The nested, case-control study involved 15,491 cases of CRC and 60,000 controls who were randomly selected and frequency matched by sex, age, and year of indexing. Data were drawn from Base de datos para la Investigación Farmacoepidemiológica en Atención Primaria (BIFAP), a Spanish medical record database with more than 7 million patients. Records of patients involved in the present study were screened for prescription of three antiplatelet agents: low-dose aspirin, clopidogrel, and triflusal. Additional categorization identified current users, recent users, past users, and nonusers. The effects of clopidogrel and aspirin were evaluated separately, as monotherapies, and together, as DAPT.

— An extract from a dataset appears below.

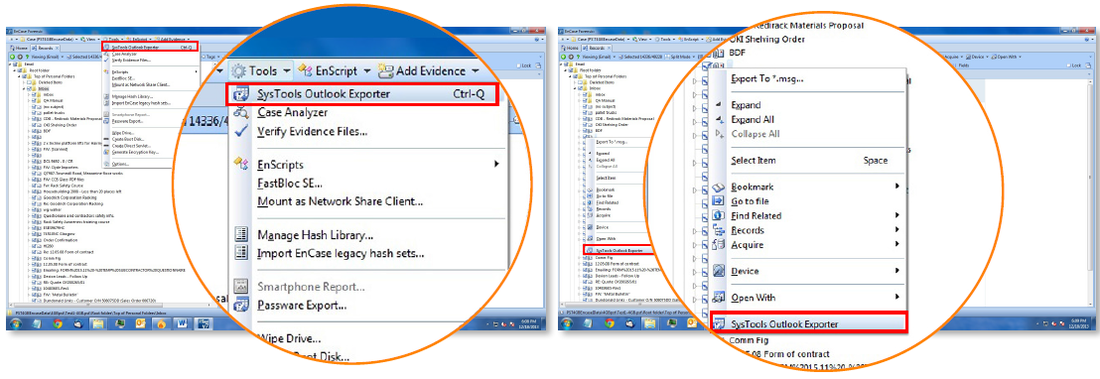Image resolution: width=1100 pixels, height=379 pixels.
Task: Open the Tools dropdown arrow
Action: [286, 71]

Demographically, the mean age of the entire study population was 68.6 years, with a slight male predominance (59%). Median follow-up was similar between cases and controls, at approximately 3 years, ranging from about 1.5 to 6 years. Cases showed higher rates of gout, alcohol abuse, acute digestive diseases, and peripheral artery disease, whereas controls were more likely to have histories involving stroke, acute myocardial infarction, chronic digestive diseases, and constipation.

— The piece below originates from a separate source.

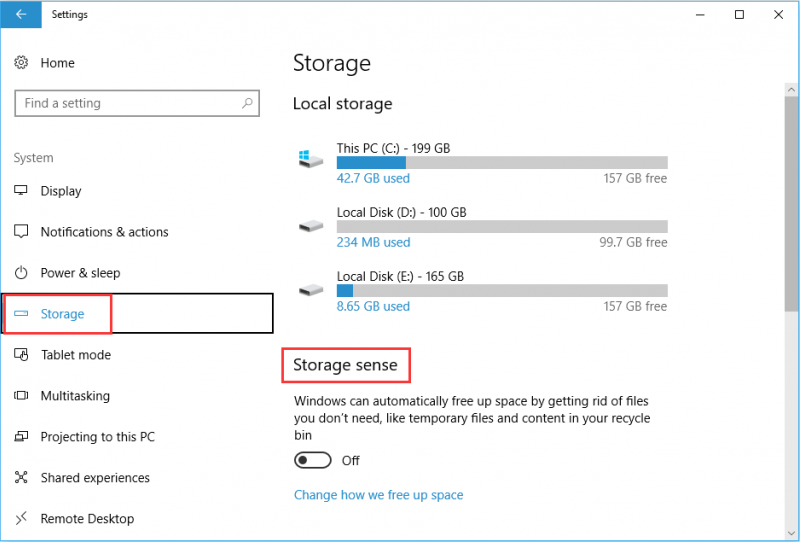Click the Display monitor icon
This screenshot has height=542, width=800.
pyautogui.click(x=21, y=190)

Controls were more likely to be current aspirin users than patients diagnosed with CRC (12.8% vs. 12.2%), giving an associated adjusted odds ratio (AOR) of 0.83. Risk reduction became statistically apparent after 180 days of aspirin usage, with an AOR of 0.79, and more prominent in the 1- to 3-year range, with an AOR of 0.73. This chemoprotective effect faded rapidly with discontinuation.

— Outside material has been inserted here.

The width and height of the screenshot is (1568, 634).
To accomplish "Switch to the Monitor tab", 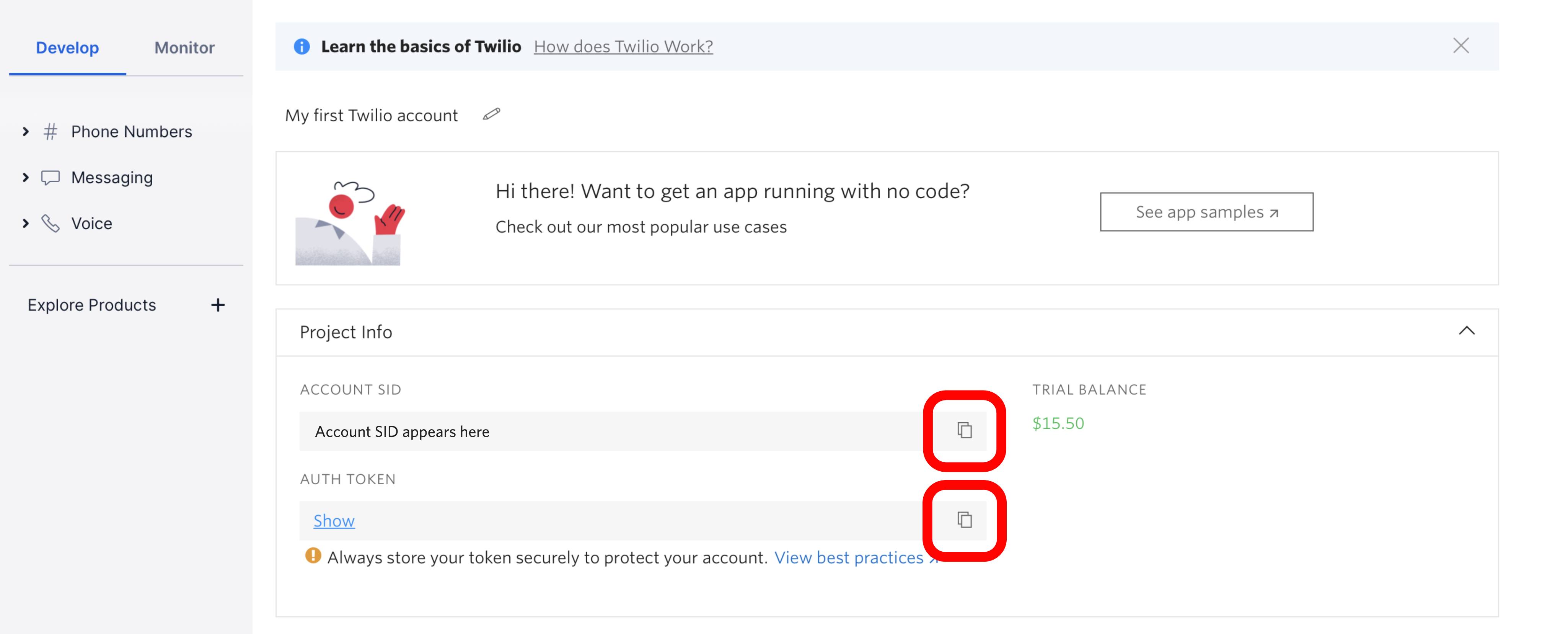I will [184, 47].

Current clopidogrel usage led to a comparable level of risk reduction, with an AOR of 0.80. It wasn’t until a year of continuous clopidogrel monotherapy that risk reduction became statistically significant, with an AOR of 0.65, which dropped to 0.57 between years 1 and 3.
Turning to a matched comparison of aspirin or clopidogrel monotherapy versus DAPT, the investigators found similar rates of chemoprotection. Current aspirin usage of any duration offered an adjusted risk reduction of 17%, compared with 25% for clopidogrel, and 29% for DAPT. Beyond 1 year of continuous and current usage, the superiority of DAPT was called into question, as clopidogrel monotherapy offered the greatest risk reduction, at 37%, compared with 22% for aspirin, and 22% for DAPT. Risk analyses involving triflusal lacked statistical significance.
“The results of the present study are compatible with a chemoprotective effect of clopidogrel against CRC, equivalent in magnitude to the one observed for low-dose aspirin,” the investigators wrote. “This finding indirectly supports the hypothesis that the chemoprotective effect of low-dose aspirin is mediated mostly through the permanent inactivation of platelet COX-1.”
The investigators pointed out that the chemoprotective effects of antiplatelet therapy begin to appear early in treatment, independently from lifestyle factors, but risk reduction depends on current usage. Although short-term usage of either aspirin or clopidogrel was associated with an increased risk of CRC, the investigators suggested that this was more likely a perceived risk rather than an actual one. “In our view, this observation could be explained in part by a detection bias, owing to an increased risk of GI bleeding induced by antiplatelet agents that could lead to a greater number of colonoscopies, and, as a result, an early cancer diagnosis,” they wrote.
The study was funded by the Fundación Instituto Teófilo Hernando. Dr. García-Rodríguez disclosed a relationship with CEIFE, which has received funding from Bayer and AstraZeneca.